Malaria due to P. falciparum should be treated, be it symptomatic or asymptomatic because it is associated with high mortality and morbidity [20]. However, there are no clear guidelines for treatment of CM [9, 10]. Artemisinin-based combination therapy (ACT) is the regimen by WHO, yet there are limited clinical trials particularly in neonates for ACT, and many carry labels restricting its use [9]. WHO recommends use of same dosages for neonates below 5 kgs as the dosage for neonates weighing 5 kgs [16]. This however caries a risk of drug over dose in these neonates. Additionally, there is no well-established pharmacokinetics and pharmacodynamics of these antimalarial drugs in neonates with still rapidly evolving physiology.
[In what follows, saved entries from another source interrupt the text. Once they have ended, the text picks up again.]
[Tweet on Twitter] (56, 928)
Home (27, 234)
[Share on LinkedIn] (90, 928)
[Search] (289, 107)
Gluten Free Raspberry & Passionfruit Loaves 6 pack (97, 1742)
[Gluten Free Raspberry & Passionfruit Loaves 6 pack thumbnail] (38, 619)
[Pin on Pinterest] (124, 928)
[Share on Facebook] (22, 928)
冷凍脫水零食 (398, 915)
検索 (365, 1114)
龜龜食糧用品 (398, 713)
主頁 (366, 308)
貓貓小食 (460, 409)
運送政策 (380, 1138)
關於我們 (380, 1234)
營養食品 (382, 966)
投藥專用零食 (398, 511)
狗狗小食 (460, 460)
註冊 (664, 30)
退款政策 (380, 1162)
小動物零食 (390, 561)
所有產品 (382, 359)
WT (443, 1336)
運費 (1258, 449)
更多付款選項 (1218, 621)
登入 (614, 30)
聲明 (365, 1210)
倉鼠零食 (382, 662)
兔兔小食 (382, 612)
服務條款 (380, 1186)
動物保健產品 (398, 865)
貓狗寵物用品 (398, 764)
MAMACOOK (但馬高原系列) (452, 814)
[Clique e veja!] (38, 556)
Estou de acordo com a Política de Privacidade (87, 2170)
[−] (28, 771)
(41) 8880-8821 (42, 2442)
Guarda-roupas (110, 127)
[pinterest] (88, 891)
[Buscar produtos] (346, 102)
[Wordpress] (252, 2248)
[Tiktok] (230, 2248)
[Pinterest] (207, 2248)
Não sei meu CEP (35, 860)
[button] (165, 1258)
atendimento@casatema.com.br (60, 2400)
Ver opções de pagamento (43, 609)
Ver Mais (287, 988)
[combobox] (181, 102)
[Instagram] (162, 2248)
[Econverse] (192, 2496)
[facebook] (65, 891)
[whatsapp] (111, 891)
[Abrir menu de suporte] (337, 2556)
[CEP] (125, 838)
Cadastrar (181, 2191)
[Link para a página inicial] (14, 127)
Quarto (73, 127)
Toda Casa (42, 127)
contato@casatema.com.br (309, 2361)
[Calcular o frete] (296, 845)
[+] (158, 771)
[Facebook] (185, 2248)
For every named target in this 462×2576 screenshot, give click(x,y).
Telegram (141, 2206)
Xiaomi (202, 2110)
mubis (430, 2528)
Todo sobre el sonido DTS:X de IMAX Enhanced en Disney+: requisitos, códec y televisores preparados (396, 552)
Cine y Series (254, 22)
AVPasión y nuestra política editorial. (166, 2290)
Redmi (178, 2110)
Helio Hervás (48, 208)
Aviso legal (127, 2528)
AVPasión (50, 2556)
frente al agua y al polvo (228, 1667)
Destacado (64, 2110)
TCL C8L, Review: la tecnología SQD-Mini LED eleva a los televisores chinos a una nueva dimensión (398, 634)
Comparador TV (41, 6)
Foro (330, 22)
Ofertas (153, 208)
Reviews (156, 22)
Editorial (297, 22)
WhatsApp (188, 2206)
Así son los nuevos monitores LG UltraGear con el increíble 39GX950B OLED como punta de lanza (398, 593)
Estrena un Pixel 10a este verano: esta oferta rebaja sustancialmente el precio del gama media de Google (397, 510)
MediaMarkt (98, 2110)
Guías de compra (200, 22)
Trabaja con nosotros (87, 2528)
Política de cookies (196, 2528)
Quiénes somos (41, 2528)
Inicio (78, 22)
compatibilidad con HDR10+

Therefore, parenteral treatment is preferred in neonates and young infants [9], as was the case in this neonate, where parenteral artesunate was considered.

The prognosis of congenital malaria is variable, depending on when intervention is initiated. In Burkina Faso, Nagalo and colleagues reported that 11.8% of CM-related deaths occurred within an average of 4.8 days from admission, of which 55% of these deaths occurred within 24 hours of admission [21]. However, timely intervention of the newborn may prevent neonatal morbidity and mortality [17], as was the case in this neonate.

4. Conclusion

Congenital malaria should be considered as a differential for sepsis in neonates presenting with unexplained fever and failure to breastfeed. There is need to raise awareness of this condition so as to increase diagnostic suspicion and investigatory habit among patients suspected for neonatal sepsis.

Conflicts of Interest

None of the authors have any conflicts of interest.